Europe is being targeted by the drugs industry as the next major market for increasing the use of stimulant drugs such as methylphenidate (Ritalin) and dexamfetamine, a Californian doctor specialising in behavioural paediatrics warned at a recent meeting of the President's Bioethics Council.
Dr Lawrence Diller has become known in the United States as a critic of the inappropriate use of stimulants such as methylphenidate for the management of children with attention deficit hyperactivity disorder. Besides its therapeutic uses methylphenidate has also attracted non-therapeutic uses: pacifying unruly children, enhancing performance, and, as Dr Diller told the Council, “helping parents be better parents and teachers to teach better.”
But now, Dr Diller said, the use of these stimulants is beginning to expand outside the United States. In the 1990s the United States led the world in the use of these stimulants, with 90% of global use. In recent years this has fallen to 80% “That's because other countries are catching up,” he said.
Canada now uses almost as much methylphenidate per capita as the United States. Doctors in the United Kingdom currently use about a 10th of the amount per capita of methylphenidate used in the United States, and this figure is climbing, he said. Per capita stimulant use in France and Italy is about a 20th of US consumption, although methylphenidate is not yet approved for use in Italy. In Germany the use is “somewhere in between.” In Finland “only a few dozen children take stimulants.” In Australia and New Zealand stimulant use is increasing, Dr Diller said. Such stimulant use in developing countries is zero.

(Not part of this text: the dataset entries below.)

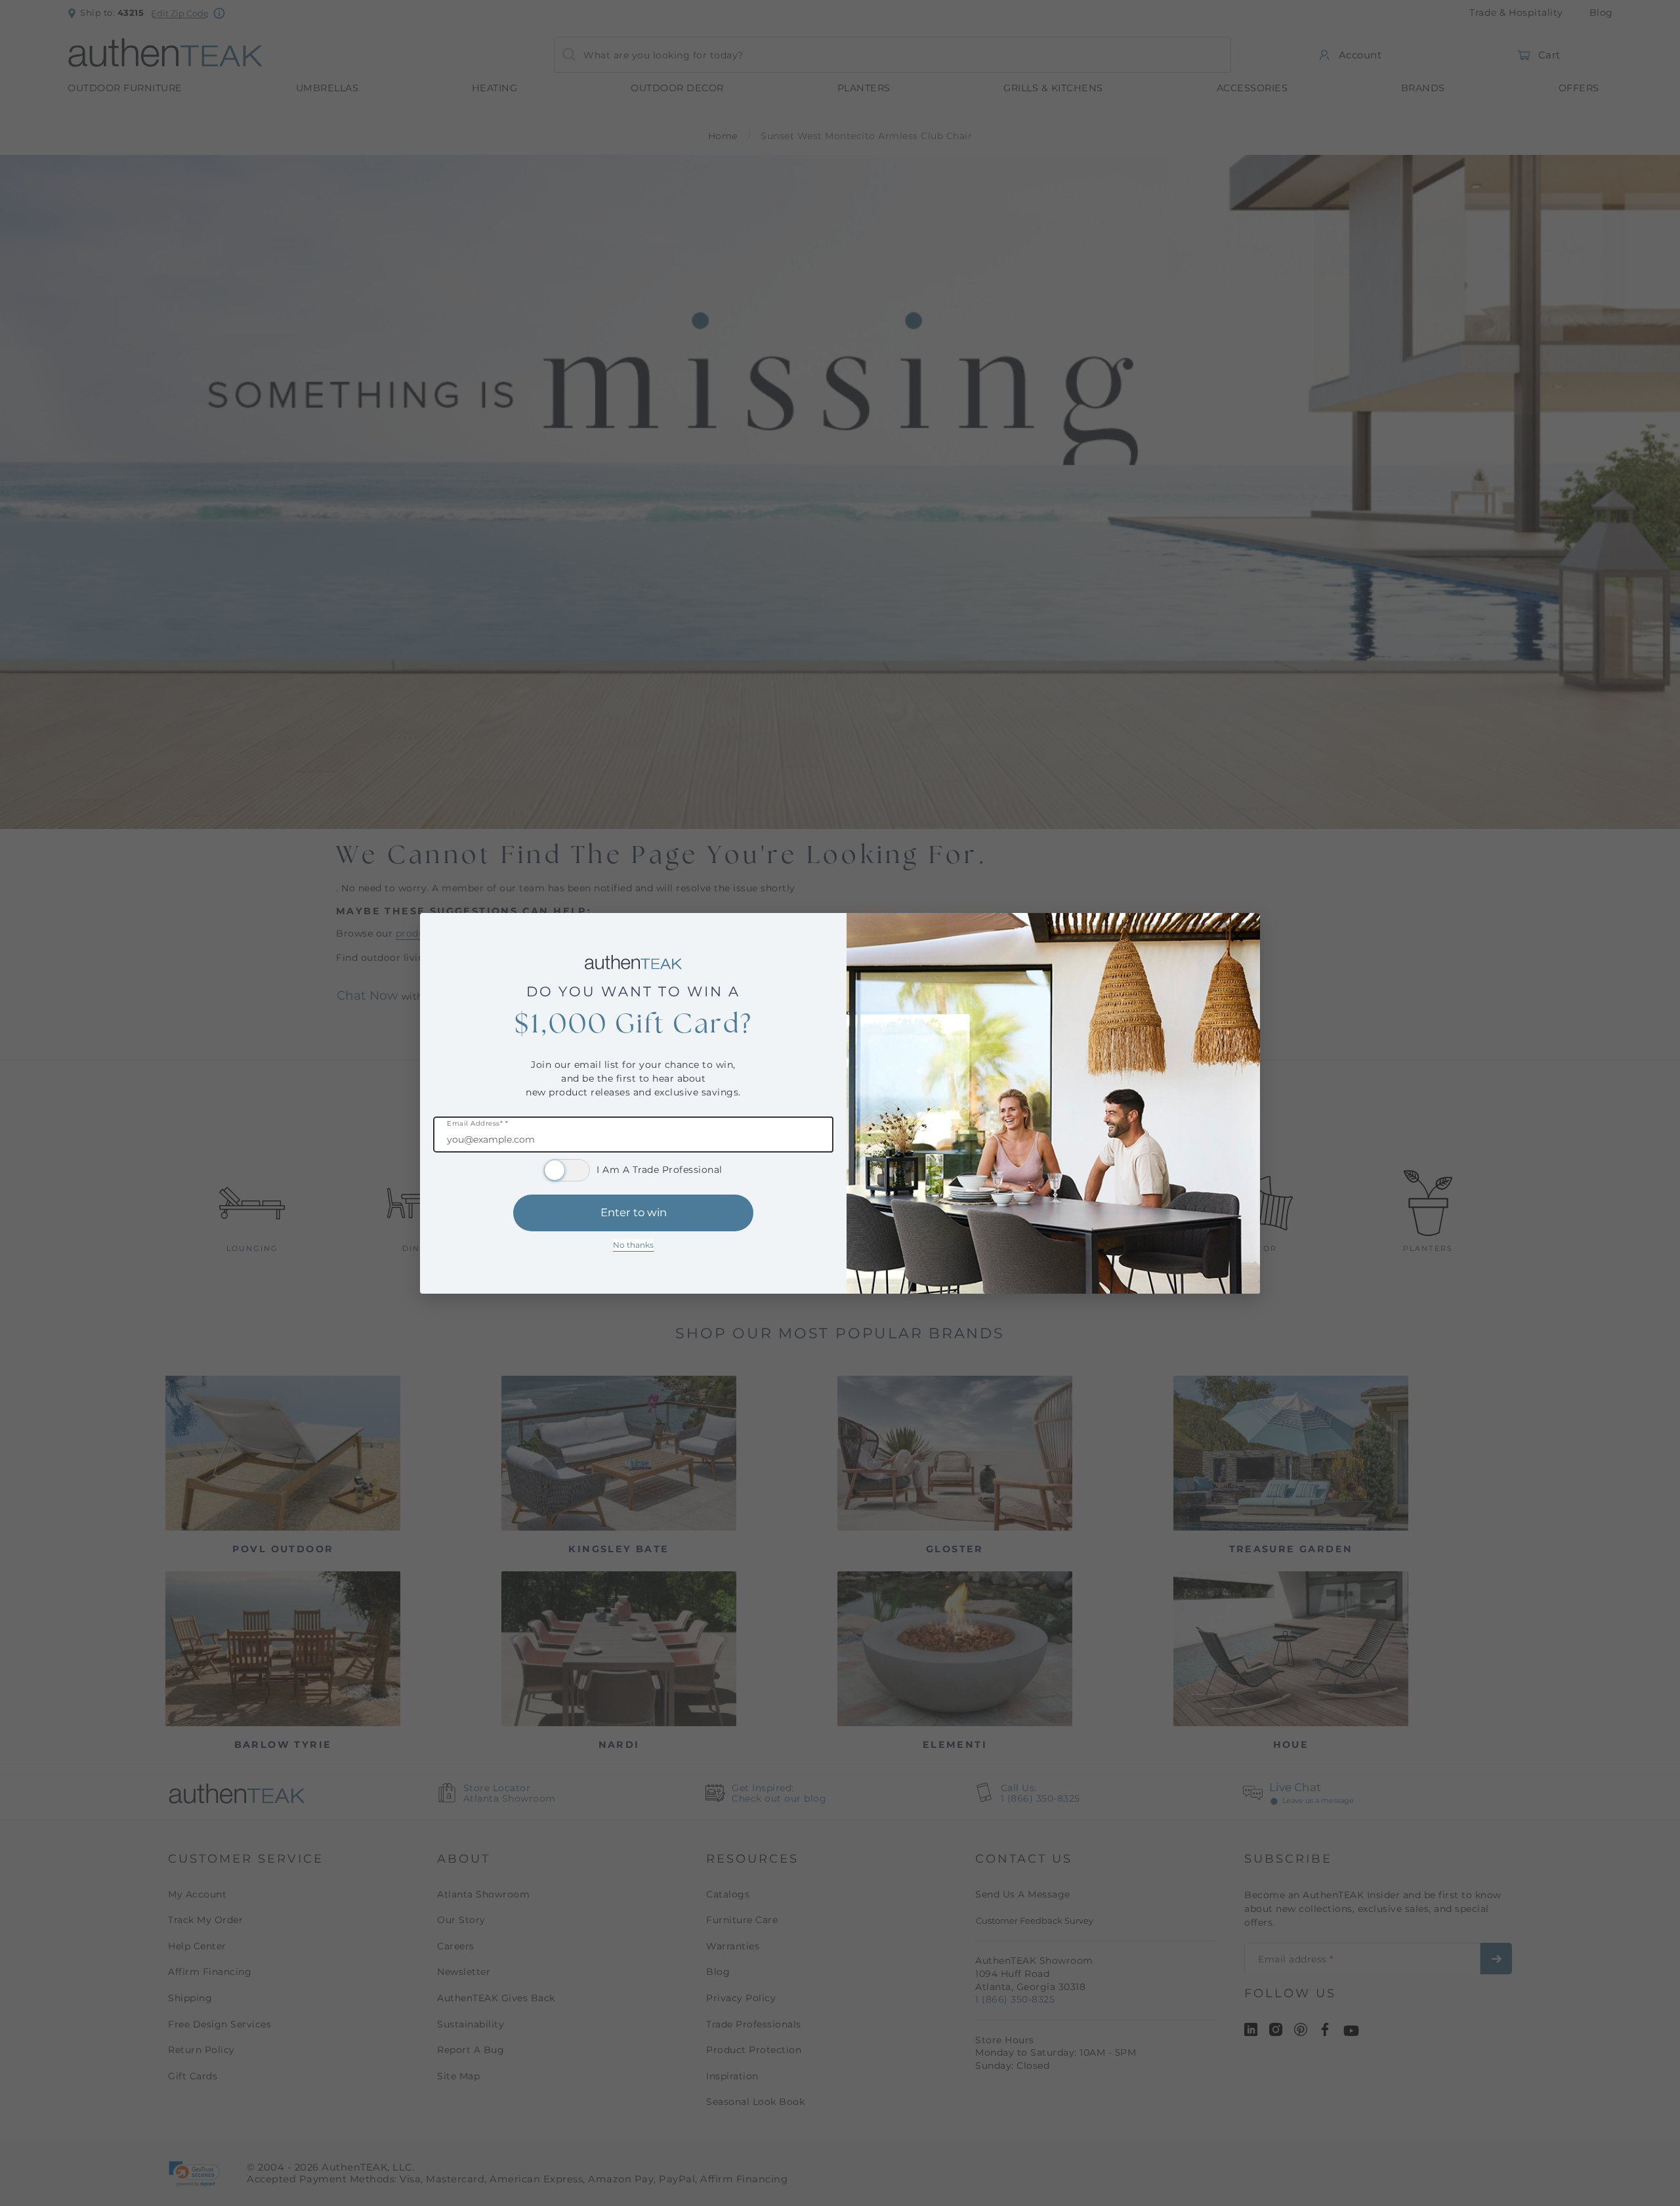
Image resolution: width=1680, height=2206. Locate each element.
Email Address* (477, 1124)
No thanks (633, 1245)
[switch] (567, 1170)
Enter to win (633, 1212)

In the United States methylphenidate and (Adderall) methamfetamine are classified as schedule II drugs because of their addictive potential. Production records of these drugs are kept by the Drug Enforcement Agency, and the drugs must be prescribed by a doctor. Between 1992 and 2000 the production of methylphenidate went up 730% to over l4000 kg a year, while the production of amphetamines (mostly methamfetamine) increased by 2500% Over 10000 kg of legal amphetamines are produced each year in the United States, not to mention an unknown amount of illegal stimulants sold as “speed” or “crack.”
Dr Diller estimated that between four and five million children out of a total of about 80 million under 18 years of age in the United States take stimulants.
Dr Diller said that a major factor is a massive advertising campaign by the pharmaceutical industry, promoting methamfetamine to doctors and patients.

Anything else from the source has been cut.